間延びした、危うさに乏しいあの声は、次兄の弦のものだ。顔を見合わせた二人は現場へ急ぐ。


「どうしたん、ゆう兄」

「あぁーおはよータケ」

「おはよ。で、どうしたん」

「これ」


弦は足元を指差した。

端から順に、弦のスリッポン。その横に通のビジネスシューズ。黒のローファーはすでに在らず。
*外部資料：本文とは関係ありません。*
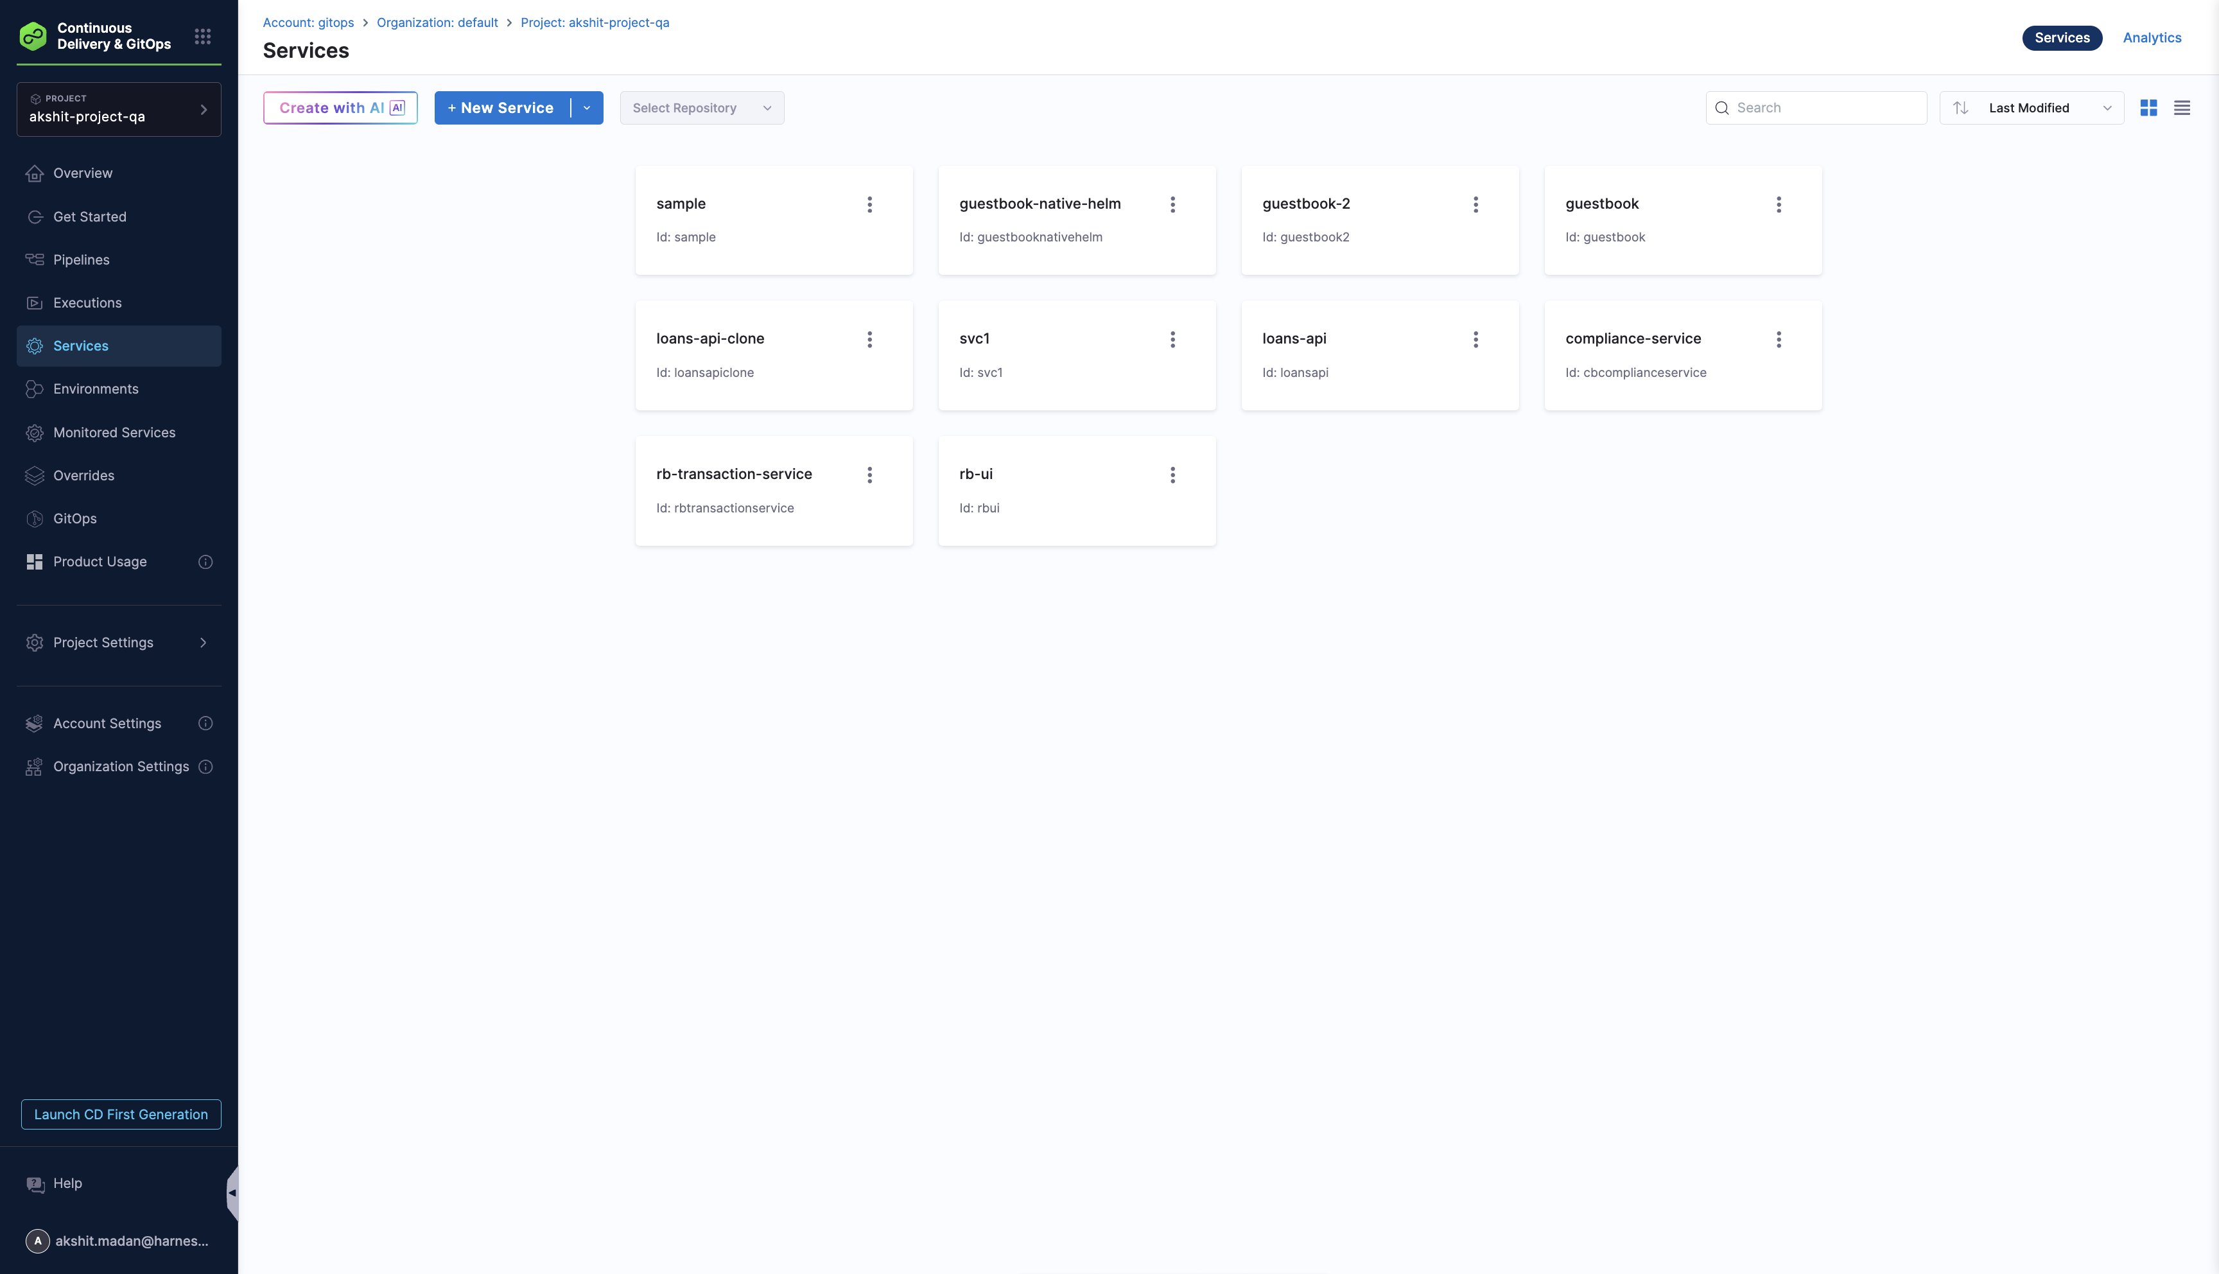
Task: Switch to grid view layout
Action: pos(2148,108)
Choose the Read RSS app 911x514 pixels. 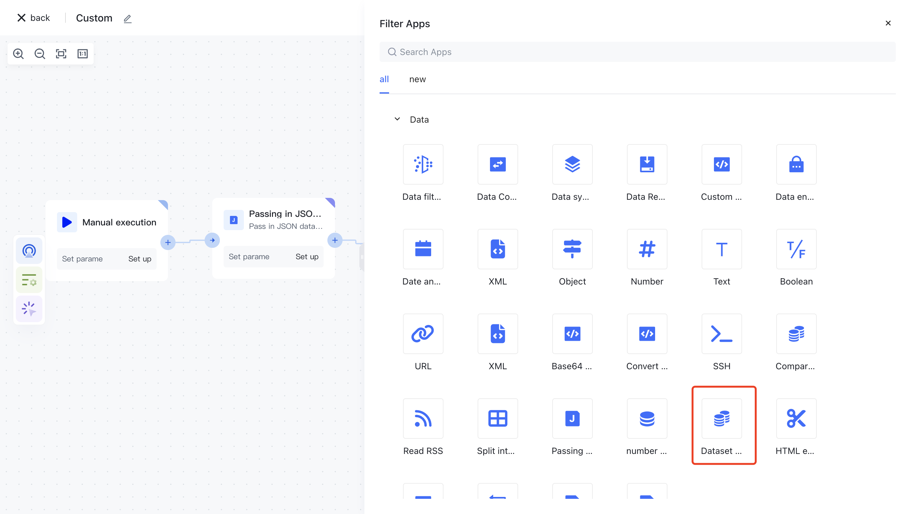click(423, 419)
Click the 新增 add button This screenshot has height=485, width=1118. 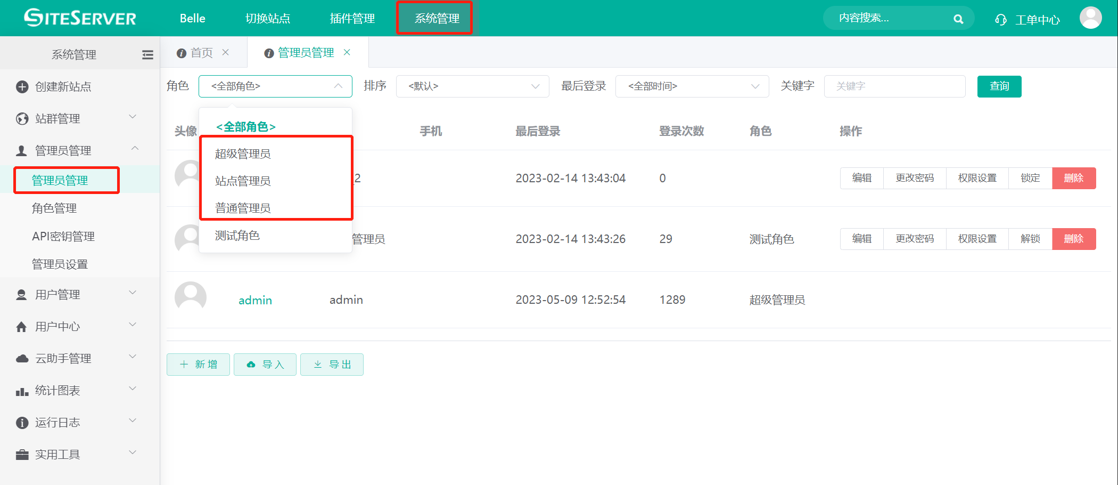pos(198,364)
そして離れた場所に脱ぎ散らかしていたはずの、茶色のスニーカーは。


「……ひでぇ……」


ズタズタに切り裂かれていた。


「た、高かったのに」


しゃがみこんでそれに手を伸ばす。しかし衝撃が大きすぎて触れることもできない。

たぶん鋏を使ったのだろう、鋭利な切り口は規則的だ。それが、紐から布地から、至るところに見られる。

呆然としてただ固まっていると、長兄と次兄は訳知り顔で首を横に振った。


「充だな」

「充だねー」

「キレたら陰険になるもんな、アイツ」

「何やらかしたの? タケ」


猛はキッと兄達を睨んだ。もう涙目だ。


「何もしてねぇって! ちょっと怒らせただけだ!」

「和訳じゃそれをやらかしたって言うんだよ。しょうがないな、兄ちゃんが昔使ってた靴を貸してやるから、今日はそれで学校に行きなさい」

「やだ。とお兄のってダサいし古くさいしサイズ違うしダサいし」

「しばくぞ?」


しょうもない言い合いを尻目に弦は八つ裂きのスニーカーを手に取り、まんべんなく見回しながら言った。
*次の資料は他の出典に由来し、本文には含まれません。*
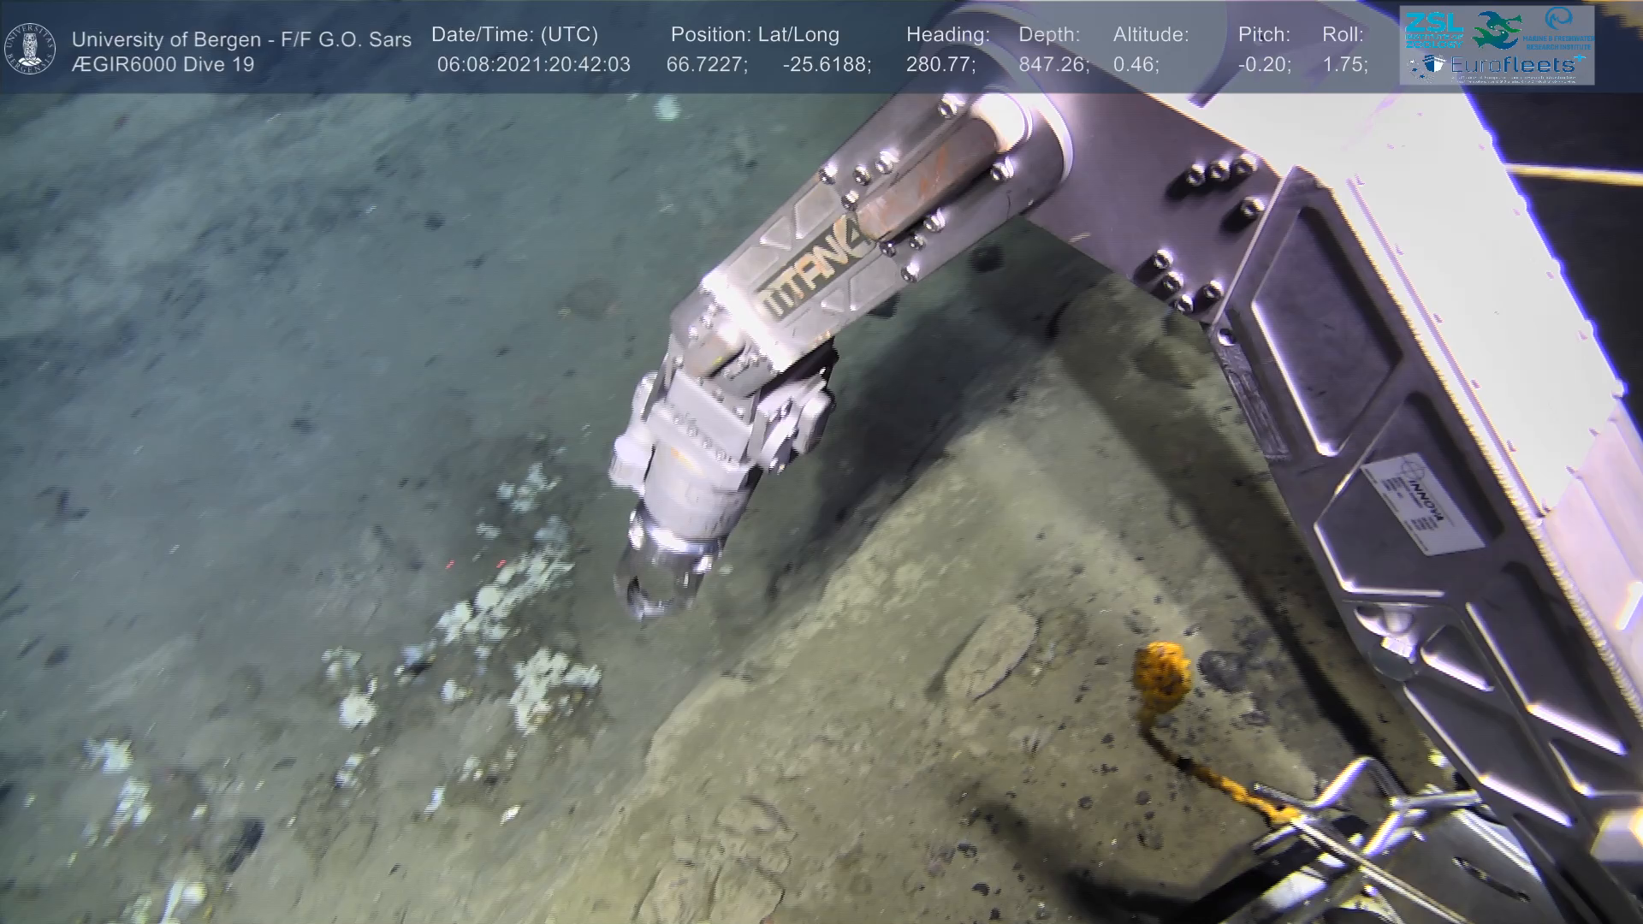
Task: Click the 'ÆGIR6000 Dive 19' label
Action: (x=163, y=65)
「まーまー。コレ、履き潰してずいぶんボロボロになってたヤツじゃん。買い直す機会だと思って頭切り替えよーよ」

「んなこと言ったって、そんな急にポジティブスイッチ押せねぇわ。気にいってたのにさ」

「気に入ってたんなら同じの買えばいいでしょ」

「だから高いんだってば!」


喚く猛の頭を、通が落ち着かせようと撫でる。が、逆効果で、「さわんなクソウゼェ」と喚き声は余計にけたたましくなった。

やれやれ、と再びスニーカーに目をやった弦は、つま先の部分に何かが詰められているのに気がついた。

ぎゅうっと丸まられたノートの切れ端のようだ。騒ぎの止まらない兄と弟を無視して、それを開いてみる。


「……」


そして何も言わずに自分の服のポケットにそれを突っ込んだ。

小さく、


「こわっ……」


と呟いて。


「何か言った? ゆう兄」

「や、欠伸が出ただけ。タケ、今日はオレの靴で行きな。あまり履いてないのが一足あるから」

「いいの?やった!」

「オイコラ猛。態度が違い過ぎるだろ」

「だからーとお兄のはー」

「聞きたくない! かわいい弟から愚弄の言葉はもう聞きたくない!」


しっかり者だが不器用な長男、感情の起伏が激しい三男。

さらに言えば三男の中には、家族も周知の、いろいろ不安定な五男が眠っている。

彼らにこれを……ポケットの中のこの紙きれを、見せることはできない。

書かれた内容、それはたったの一言。


『これで揃いの靴が買えるよね?』


眉目秀麗でクールな四男が、実は同い年の兄に対し、ねじ曲がった独占欲を抱いていること。

その秘密に気がついているのは、マイペースながら人の心の機微に聡い次男だけである。

彼は人知れずため息を吐きながら、シューズボックスを開いた。